I remember the time, when I underwent my higher-command course with the army at Mhow, and we joked about army in the mountains advancing with the speed of the mules (they provide logistic support to the army and no army can reach a place or sustain itself unless and until the mules carrying the logistics have cought up). We used to have any number of cartoons about the pongos (naval slang for army infantry guys) and mules. Little did the army guys know that some of our own methods also originated from the animals!

If you are with me so far, with or without stars in your eyes, you would then ask me if we already have the DR position, why to then further fix the ship? Well, DR positions are nowhere near being accurate. As with the animals, you would have to track all the various paths and speeds that the animal took and then arrive at his/her final position after a few hours. First of all it would depend upon the accuracy of the initial position and then on the accuracy of measurement of all the courses and speeds and drifts due to currents and winds and then arrive at the final position.

For example, lets say, the three or more plotted lines if they don’t meet at one point, they would form between them a figure called cocked-hat. Most often than not, all of us busying ourselves in astronavigation would land up with more cocked-hats than in the complete wardrobe of, say, Nelson.

 

Hence, astronavigation was for us the process of finding the ship’s position more accurately than the dead-reckoning (DR) position. A final question that you would ask me is that weren’t there modern technological means available to fix the ship? Well, there were, but, we were to learn astronavigation just-in-case in the same manner as we kept learning sails and masts even after the advent of steam-ships.

Finally, I might as well tell you that being at sea is very much different from anything that you can imagine. You have no idea of how lost you can get after spending a few hours or days at sea. All directions appear the same and there is nothing to differentiate one from the other. The only analogy that I can give you is the one given by my armoured course mates (how the poor guys miss out on becoming the army chiefs unless it is by accident!) in desert warfare; at times you have no idea of whether you are coming or going. Anyway, let me add that this confusion of being at sea has led Fleet Navigating Officers (the most qualified navigators in the fleet) of leading an entire fleet into waters and even harbours different from the ones that they had intended (as an example, please read: ‘Poor Communicator Had The Last Laugh’). In a major tactical exercise at sea, as another example, when the fleet at sea was divided into Red (enemy) and Blue (own) forces, two ships of the Blue forces encountered each other after going on different tracks and shot missiles at each other thinking of the other as Red ship.

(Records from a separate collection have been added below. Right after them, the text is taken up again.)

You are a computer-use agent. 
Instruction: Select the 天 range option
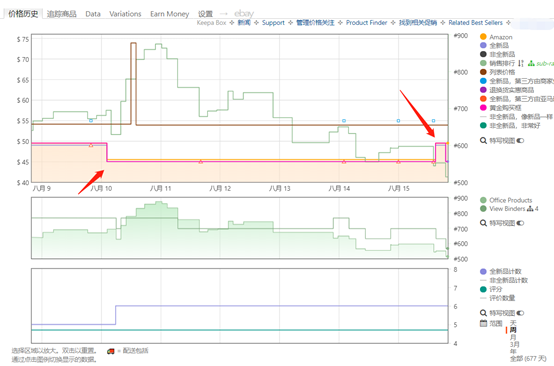(x=513, y=323)
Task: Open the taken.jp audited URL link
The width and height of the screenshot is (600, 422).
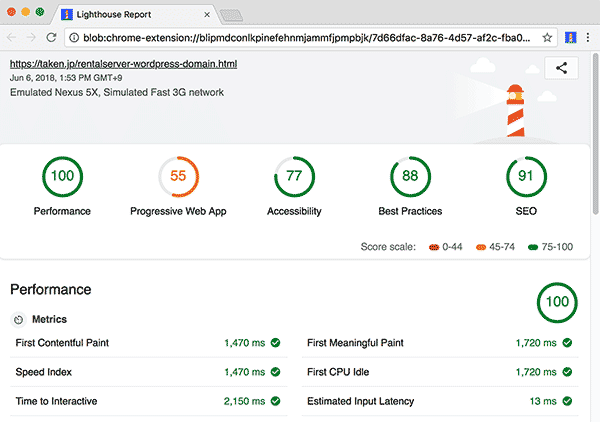Action: tap(123, 63)
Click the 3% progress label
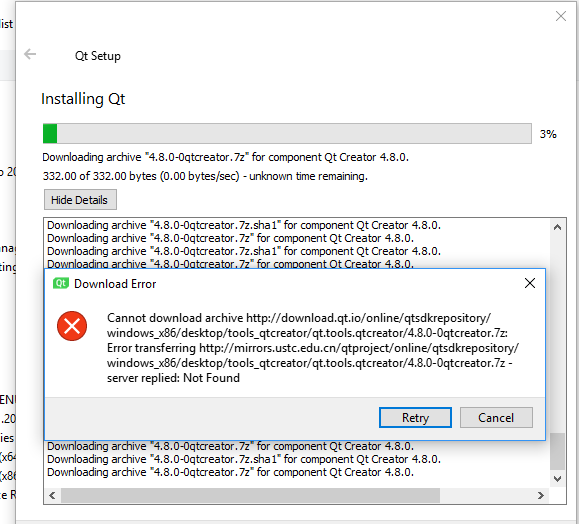 tap(548, 134)
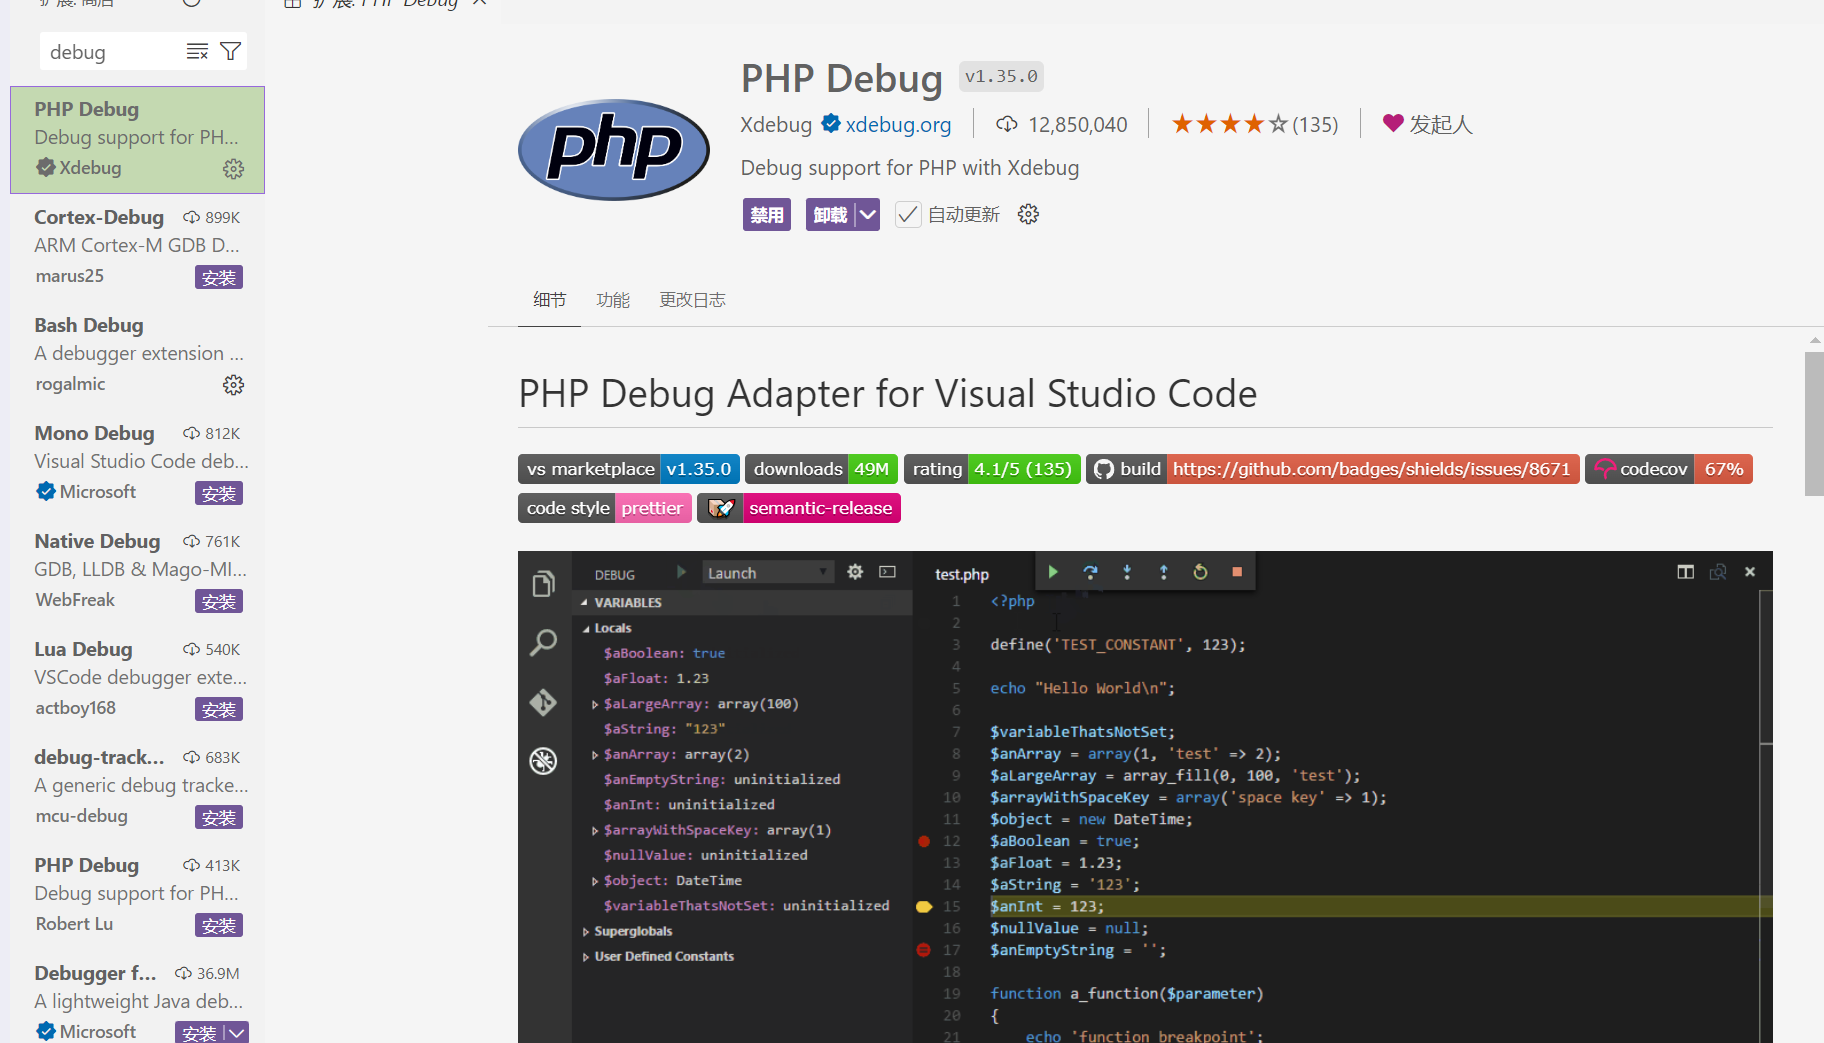Select the Details tab
Screen dimensions: 1824x1043
[x=549, y=300]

A navy officer, of my era or earlier, would therefore be well versed with recognising navigational stars at sea and would rattle out star names such as Sirius, Rigel, Betelgeuse, Pollux, Aldebaran, Capella, Spica, Arcturus and the Belt of Orion simply by looking at the sky.

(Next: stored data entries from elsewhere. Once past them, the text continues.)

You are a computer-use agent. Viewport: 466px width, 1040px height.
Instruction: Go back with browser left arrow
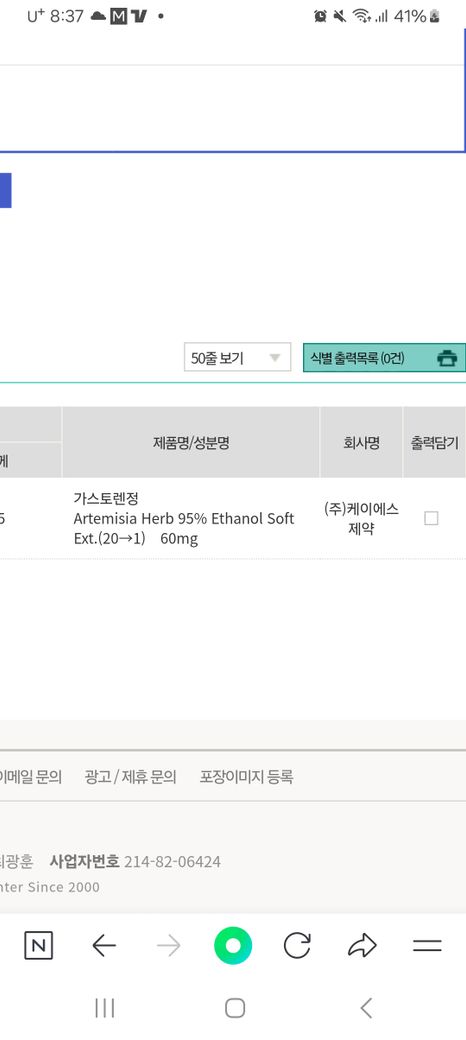coord(103,946)
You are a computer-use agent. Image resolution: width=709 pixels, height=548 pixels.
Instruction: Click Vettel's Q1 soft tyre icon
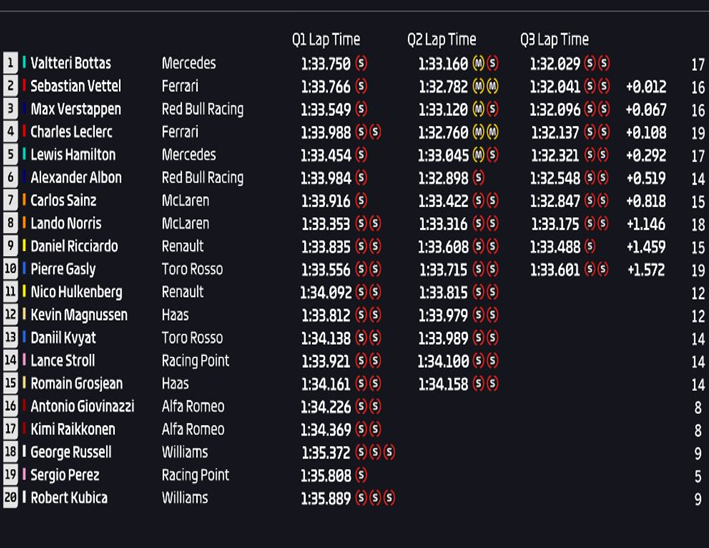tap(361, 86)
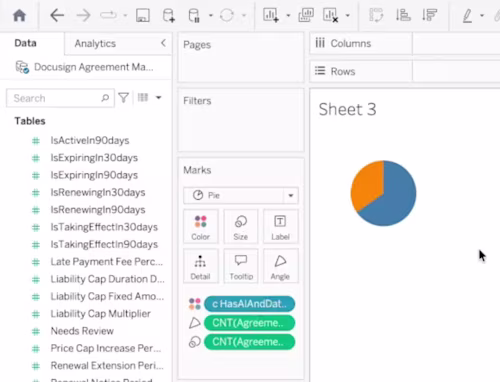Open filter fields funnel icon

[x=124, y=98]
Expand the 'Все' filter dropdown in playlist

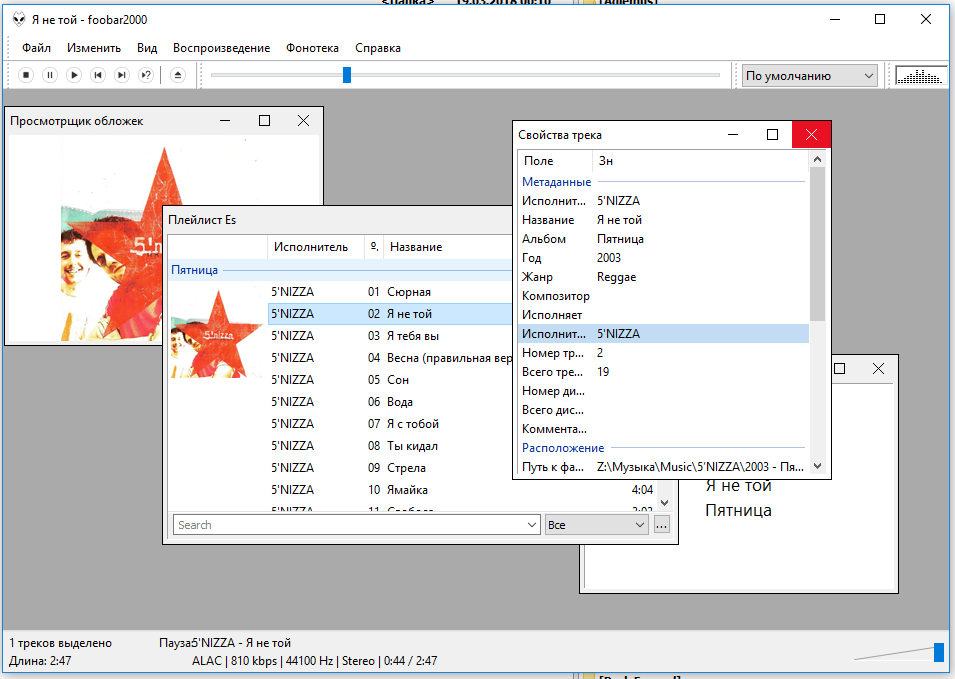597,525
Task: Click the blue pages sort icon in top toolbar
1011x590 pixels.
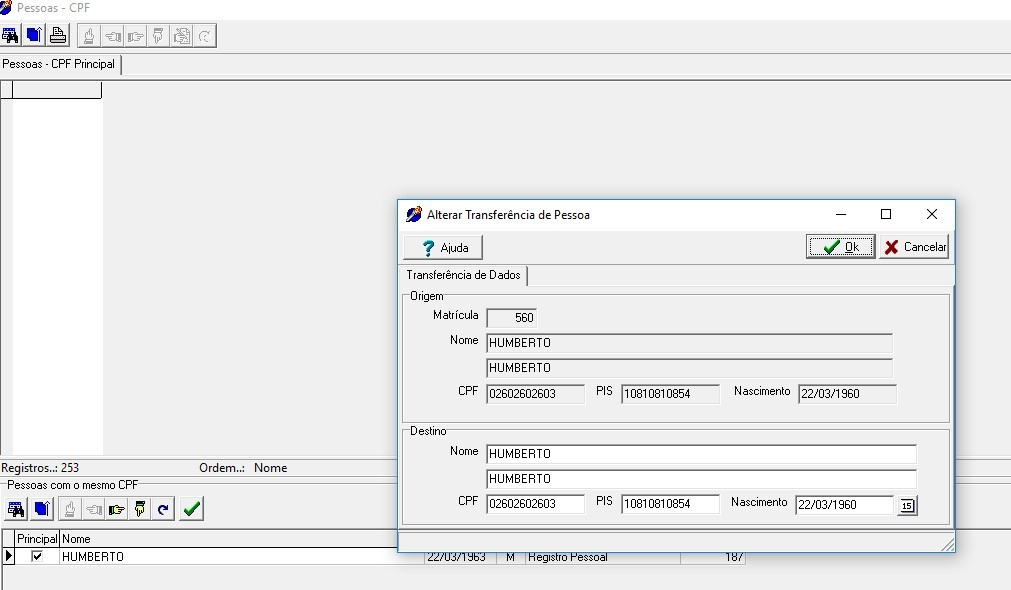Action: click(35, 36)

Other than that, let me assure you, there is a vast difference between the theory and the practice. For those of you who think it is ancient and outdated, let me tell you that the most modern navy in the world – the US Navy – discontinued (in part only) celestial navigation being taught to its officers in formative years only. And what is the part that they discontinued? Well, the part of physically calculating and drawing bearing lines ( a 22 step process that we all learnt). Instead, nowadays, the shooting star data (the physical data) is fed into a computer and a fix is obtained almost instantly. There are clearly advantages in astronavigation such as its signals cannot be jammed or stopped (unlike that of a radar or even satellite), it is globally available (stars and sun are available everywhere) and the process doesn’t give out any signals that can be detected by the enemy.

However, the inaccuracies of the process (two people are required at the same time to shoot stars: one for bringing the star to the horizon and the other for accurately noting the time of the observation with a chronometer) are many such as inaccurately calibrated sextant or chronometer, great inaccuracies in the last known position, misidentified stars, horizon not being clear due to many reasons (such as choppy seas) and inaccuracies in calculating and plotting. And these led to some hilarious situations at sea.

One that we had often heard was about these young Royal Navy officers trying out celestial navigation in the Thames river in the olden days. After the position calculated by them was plotted on the chart, the Navigator told them gravely that they would have to remove their hats as the ship had landed up in the middle of Saint Paul’s Cathedral.

In our case too, many a times the fix was plotted on the land. Minutes and even hours of shooting stars or the sun, calculating and plotting, would be of no use to the ship.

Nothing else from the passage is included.